- _GIVEN RECORDS_:
......
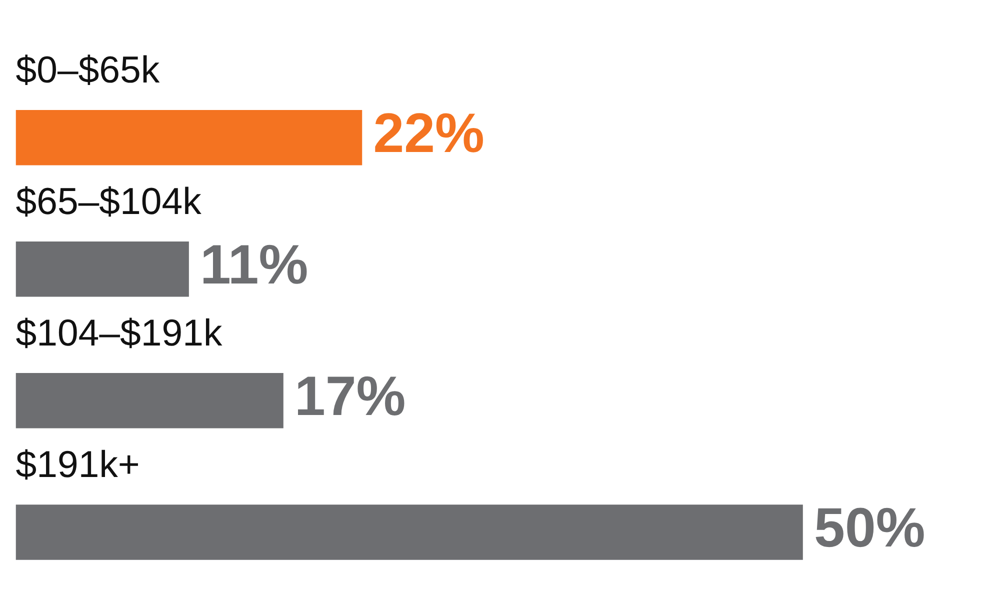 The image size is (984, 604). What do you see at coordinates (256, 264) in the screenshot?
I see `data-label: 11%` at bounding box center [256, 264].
......
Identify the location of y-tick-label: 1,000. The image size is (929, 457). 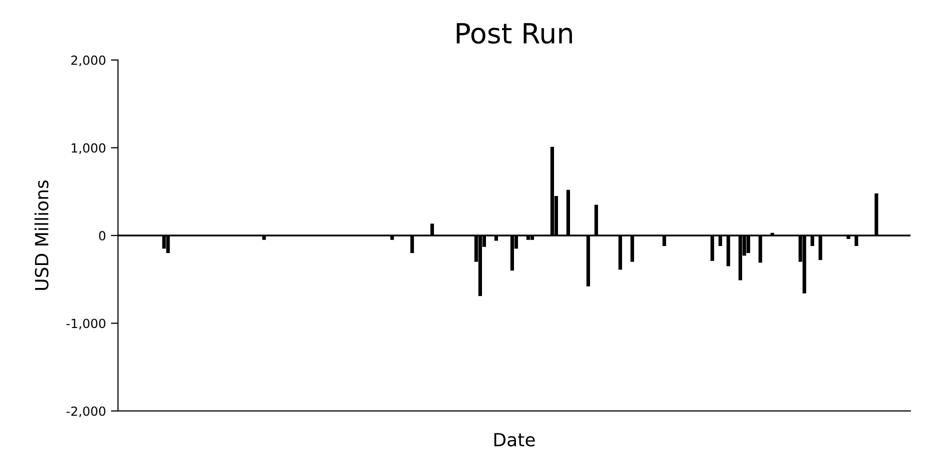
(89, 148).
......
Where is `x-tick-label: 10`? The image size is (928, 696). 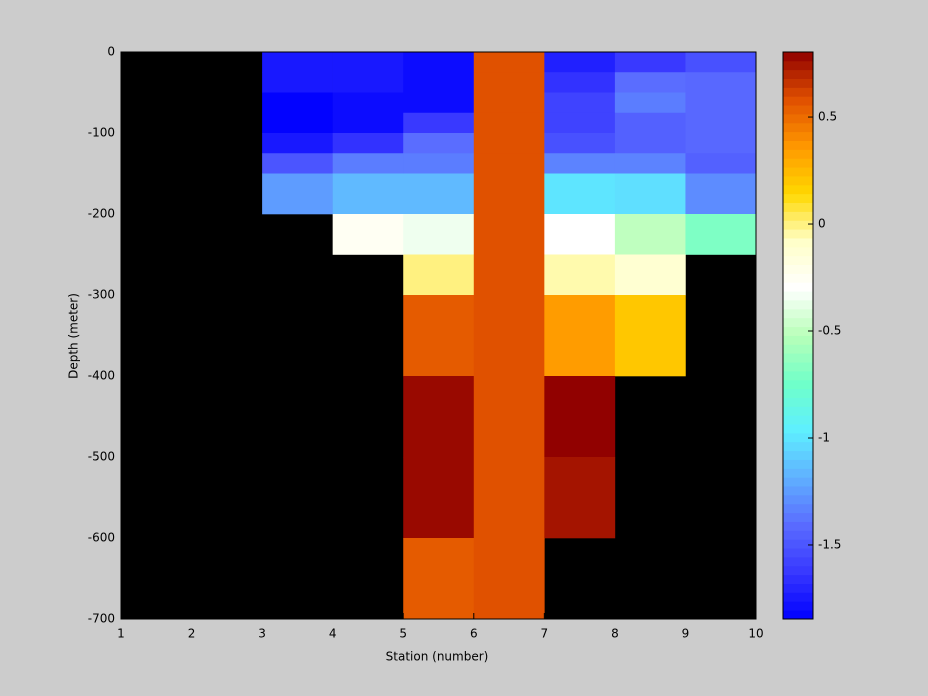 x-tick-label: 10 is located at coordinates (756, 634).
......
- _JOB_: Copy the entries word for word from the line with "The image size is (984, 604)." to the line with "center [256, 264].", leaving out the pictures.

- _THE COMPLETED TASK_:
 The image size is (984, 604). What do you see at coordinates (256, 264) in the screenshot?
I see `data-label: 11%` at bounding box center [256, 264].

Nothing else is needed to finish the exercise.